In fact, it is estimated that, during the Christmas holidays, we tend to eat between 30% to 50% more of the calories that our body needs, so these will end up accumulating in the form of fat.
The same thing happens at other times of the year. For example, during a certain celebration (at a wedding, birthday), or when we meet for lunch or dinner with friends, family or colleagues. Although there are also those who commit these excesses much more routinely, so that such excesses usually pose an even greater risk to health, especially for the line and excess weight.
What health risks can overeating bring?
It is quite likely that you think that when we talk about the health risks of eating excessively, we are referring only to our weight. That is, a certain excess, especially if it is repeated routinely, can lead to excess weight, and with it the risk of overweight and obesity.
While it is true that this is indeed the case, it is not the only consequence that the excesses of binge eating can have on our health.
Did you know that an excessive binge can cause indigestion (the dreaded and painful dyspepsia), indigestion, nausea and vomiting, stomach pain, and even esophagitis as a result of reflux or heartburn? Furthermore, the risk is even greater if we add an excess of alcohol to the binge.
What can we do to avoid overeating? Some simple tips and tricks to help you?
Be aware of what you eat at all times
The key is in moderation, and above all, in being fully aware of what we eat at all times. Thus, if we find ourselves at a table full of succulent food and we find ourselves enjoying a moment of leisure in the company of family and friends, it is essential to take into account what we are going to eat, and to be fair about what we eat.

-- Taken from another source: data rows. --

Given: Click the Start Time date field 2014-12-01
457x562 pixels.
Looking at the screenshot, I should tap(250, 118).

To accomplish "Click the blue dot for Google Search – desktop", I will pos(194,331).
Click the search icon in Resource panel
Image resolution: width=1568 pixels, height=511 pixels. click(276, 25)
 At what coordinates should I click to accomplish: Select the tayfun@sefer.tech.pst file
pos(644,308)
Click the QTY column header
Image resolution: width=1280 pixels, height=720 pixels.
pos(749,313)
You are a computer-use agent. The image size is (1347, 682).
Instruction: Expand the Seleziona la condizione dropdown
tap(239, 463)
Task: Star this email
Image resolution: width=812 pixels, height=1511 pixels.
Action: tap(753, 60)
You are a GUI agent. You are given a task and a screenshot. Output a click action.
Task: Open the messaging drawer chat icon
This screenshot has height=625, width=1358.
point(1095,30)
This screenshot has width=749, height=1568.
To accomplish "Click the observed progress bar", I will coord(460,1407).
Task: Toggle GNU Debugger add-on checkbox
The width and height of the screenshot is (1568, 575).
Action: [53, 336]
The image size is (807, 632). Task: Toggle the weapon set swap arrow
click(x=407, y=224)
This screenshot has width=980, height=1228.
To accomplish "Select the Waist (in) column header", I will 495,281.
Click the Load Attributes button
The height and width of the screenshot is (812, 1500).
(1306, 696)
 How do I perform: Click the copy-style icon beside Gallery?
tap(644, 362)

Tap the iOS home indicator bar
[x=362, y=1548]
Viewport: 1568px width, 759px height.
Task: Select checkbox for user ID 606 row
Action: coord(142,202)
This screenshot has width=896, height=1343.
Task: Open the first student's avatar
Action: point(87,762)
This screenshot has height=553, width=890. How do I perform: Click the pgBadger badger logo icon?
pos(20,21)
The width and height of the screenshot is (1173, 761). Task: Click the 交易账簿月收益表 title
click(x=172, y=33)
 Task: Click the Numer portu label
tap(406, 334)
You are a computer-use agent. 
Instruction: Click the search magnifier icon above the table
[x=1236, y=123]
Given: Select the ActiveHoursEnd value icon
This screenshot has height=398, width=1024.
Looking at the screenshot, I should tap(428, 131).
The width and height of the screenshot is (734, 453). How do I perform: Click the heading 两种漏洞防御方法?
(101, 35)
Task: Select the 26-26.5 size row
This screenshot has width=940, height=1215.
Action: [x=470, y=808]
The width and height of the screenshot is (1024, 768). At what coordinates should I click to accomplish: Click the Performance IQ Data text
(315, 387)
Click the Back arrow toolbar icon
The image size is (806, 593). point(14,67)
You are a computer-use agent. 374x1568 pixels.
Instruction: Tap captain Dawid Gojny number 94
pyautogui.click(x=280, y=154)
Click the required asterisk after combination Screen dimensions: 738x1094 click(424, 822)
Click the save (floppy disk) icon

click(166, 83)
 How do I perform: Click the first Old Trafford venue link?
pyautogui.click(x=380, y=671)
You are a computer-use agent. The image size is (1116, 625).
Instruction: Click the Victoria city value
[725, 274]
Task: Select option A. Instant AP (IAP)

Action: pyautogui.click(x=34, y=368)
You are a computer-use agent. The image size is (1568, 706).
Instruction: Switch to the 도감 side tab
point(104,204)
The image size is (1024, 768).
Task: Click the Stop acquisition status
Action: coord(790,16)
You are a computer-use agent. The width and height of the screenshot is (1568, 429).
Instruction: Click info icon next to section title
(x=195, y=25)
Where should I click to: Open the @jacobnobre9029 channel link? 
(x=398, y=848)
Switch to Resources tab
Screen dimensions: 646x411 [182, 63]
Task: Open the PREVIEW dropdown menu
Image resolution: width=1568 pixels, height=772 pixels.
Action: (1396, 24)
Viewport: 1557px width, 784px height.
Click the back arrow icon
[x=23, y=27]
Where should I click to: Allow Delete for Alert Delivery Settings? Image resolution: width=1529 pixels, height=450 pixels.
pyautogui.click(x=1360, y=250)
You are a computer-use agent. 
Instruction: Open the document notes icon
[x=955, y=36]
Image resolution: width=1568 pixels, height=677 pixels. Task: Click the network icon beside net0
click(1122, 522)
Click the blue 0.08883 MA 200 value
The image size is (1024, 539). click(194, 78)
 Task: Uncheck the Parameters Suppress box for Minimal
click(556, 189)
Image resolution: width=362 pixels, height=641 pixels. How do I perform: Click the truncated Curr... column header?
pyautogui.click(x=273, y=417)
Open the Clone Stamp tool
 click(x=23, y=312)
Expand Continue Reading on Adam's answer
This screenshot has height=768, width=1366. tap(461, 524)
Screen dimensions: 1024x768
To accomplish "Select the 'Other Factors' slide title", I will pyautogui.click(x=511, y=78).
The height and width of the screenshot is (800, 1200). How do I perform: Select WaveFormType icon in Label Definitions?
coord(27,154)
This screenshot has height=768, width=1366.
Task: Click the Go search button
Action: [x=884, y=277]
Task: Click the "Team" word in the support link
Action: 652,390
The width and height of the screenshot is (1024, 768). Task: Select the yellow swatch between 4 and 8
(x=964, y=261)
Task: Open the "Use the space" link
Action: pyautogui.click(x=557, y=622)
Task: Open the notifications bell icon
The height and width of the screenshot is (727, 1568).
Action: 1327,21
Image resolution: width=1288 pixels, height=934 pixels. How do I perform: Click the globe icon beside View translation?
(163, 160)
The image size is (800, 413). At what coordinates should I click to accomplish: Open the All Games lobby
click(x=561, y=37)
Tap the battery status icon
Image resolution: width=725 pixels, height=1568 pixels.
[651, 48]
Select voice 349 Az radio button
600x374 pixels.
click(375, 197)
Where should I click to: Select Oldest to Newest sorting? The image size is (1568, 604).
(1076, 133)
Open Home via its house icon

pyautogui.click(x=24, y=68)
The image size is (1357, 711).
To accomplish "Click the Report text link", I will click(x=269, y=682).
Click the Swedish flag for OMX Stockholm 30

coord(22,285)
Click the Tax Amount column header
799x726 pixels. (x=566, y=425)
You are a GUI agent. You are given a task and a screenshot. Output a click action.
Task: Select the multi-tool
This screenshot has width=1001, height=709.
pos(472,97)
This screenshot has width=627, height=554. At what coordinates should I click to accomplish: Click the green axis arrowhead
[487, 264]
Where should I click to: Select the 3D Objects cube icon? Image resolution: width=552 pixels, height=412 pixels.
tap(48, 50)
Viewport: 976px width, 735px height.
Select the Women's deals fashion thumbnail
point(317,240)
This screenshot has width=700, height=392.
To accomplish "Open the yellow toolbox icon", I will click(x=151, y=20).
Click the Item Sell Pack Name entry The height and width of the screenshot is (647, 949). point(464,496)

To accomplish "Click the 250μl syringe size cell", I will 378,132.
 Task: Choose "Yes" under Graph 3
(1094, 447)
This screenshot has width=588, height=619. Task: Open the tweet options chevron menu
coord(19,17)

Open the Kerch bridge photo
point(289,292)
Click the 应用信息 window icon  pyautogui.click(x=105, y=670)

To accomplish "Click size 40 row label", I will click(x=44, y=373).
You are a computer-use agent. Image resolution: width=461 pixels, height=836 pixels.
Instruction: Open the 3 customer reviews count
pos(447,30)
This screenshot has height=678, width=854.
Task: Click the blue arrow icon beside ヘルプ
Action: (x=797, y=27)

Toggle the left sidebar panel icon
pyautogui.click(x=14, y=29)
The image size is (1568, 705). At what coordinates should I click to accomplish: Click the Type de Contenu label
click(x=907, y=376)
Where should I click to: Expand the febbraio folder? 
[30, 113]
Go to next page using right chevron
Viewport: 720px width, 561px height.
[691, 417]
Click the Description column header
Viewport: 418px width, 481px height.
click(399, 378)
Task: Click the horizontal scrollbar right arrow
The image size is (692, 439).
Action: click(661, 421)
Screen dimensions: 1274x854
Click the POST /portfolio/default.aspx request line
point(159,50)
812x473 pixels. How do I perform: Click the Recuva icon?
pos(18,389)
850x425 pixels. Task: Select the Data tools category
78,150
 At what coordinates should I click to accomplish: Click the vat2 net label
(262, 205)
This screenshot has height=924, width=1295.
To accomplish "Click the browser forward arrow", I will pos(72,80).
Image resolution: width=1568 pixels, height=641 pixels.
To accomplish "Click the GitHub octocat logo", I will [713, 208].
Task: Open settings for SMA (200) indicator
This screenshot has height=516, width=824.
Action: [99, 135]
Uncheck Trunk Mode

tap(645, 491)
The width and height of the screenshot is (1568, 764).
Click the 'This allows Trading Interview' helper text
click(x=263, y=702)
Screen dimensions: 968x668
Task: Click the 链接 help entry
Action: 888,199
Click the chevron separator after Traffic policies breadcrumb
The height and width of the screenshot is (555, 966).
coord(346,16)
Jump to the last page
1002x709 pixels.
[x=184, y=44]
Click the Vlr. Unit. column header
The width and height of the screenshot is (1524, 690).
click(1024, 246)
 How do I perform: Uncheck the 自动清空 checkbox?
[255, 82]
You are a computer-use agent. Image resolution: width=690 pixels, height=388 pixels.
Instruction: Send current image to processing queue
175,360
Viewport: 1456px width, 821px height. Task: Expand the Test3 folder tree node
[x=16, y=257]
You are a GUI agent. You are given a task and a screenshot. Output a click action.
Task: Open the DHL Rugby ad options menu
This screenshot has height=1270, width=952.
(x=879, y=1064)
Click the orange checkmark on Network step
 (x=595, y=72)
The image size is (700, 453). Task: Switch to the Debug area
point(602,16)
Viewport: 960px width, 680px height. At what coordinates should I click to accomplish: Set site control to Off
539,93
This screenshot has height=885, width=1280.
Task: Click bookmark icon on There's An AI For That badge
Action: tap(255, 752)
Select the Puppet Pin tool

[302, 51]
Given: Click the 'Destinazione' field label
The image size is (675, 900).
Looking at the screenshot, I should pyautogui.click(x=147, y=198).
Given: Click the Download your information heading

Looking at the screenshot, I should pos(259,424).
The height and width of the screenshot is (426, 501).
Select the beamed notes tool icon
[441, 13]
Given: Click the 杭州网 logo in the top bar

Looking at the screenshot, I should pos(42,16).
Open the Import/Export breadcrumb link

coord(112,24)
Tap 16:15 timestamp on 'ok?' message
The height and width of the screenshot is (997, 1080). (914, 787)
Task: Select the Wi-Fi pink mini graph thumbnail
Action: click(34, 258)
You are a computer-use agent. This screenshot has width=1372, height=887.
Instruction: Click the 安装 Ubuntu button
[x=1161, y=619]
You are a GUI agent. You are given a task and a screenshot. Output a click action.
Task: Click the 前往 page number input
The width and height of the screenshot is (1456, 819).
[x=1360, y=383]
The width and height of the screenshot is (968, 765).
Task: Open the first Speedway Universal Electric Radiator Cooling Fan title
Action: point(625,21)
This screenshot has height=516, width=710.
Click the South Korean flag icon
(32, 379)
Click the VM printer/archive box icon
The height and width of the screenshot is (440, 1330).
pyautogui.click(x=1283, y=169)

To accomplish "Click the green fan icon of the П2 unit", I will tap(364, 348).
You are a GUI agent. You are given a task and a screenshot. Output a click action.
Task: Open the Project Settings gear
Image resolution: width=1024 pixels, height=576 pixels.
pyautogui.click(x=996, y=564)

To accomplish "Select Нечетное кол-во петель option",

Avoid filling your plate, and also repeat
Although in a pleasant chat while we eat it can be difficult to control ourselves, especially if the table is full of dishes and recipes that we love, there are some tricks that can be very useful. For example: if you are going to try several recipes, it is useful to place only small amounts of them on the plate, and never fill it completely. Also, you should avoid repeating.
In short, it is better to stay a little hungry than to feel satiated and full, since we will run the risk of going overboard more easily.
Eat slowly and chew your food well
On the other hand, it is essential to give our stomach time to send the signals to our brain that we are satiated, and that therefore, we do not have any more appetite. Therefore, it is highly recommended to always try to eat slowly and without haste. In this way we will not only avoid overeating, but by eating slowly we will be able to mix and grind the food better in the mouth, so that digestion will be much easier.
Avoid alcoholic beverages
Consuming alcohol, even in small amounts, has a negative effect not only on our health, but on our digestion. It can, for example, cause heartburn and other related problems. Therefore, we must avoid alcoholic beverages, including low-alcohol beverages such as beer or wine.
Do physical exercise, always
Regardless of whether we have eaten excessively or not, we should always practice physical exercise regularly and routinely. Obviously, it is not advisable to start running after a big binge, but we can still enjoy a moment of chatting while walking or walking after having eaten.
Likewise, maintaining regular physical activity is of the utmost importance, always. What is the most recommendable? Practice some type of aerobic exercise (for example, walking, running, swimming or cycling) at least 3 times a week, for 60 minutes each time.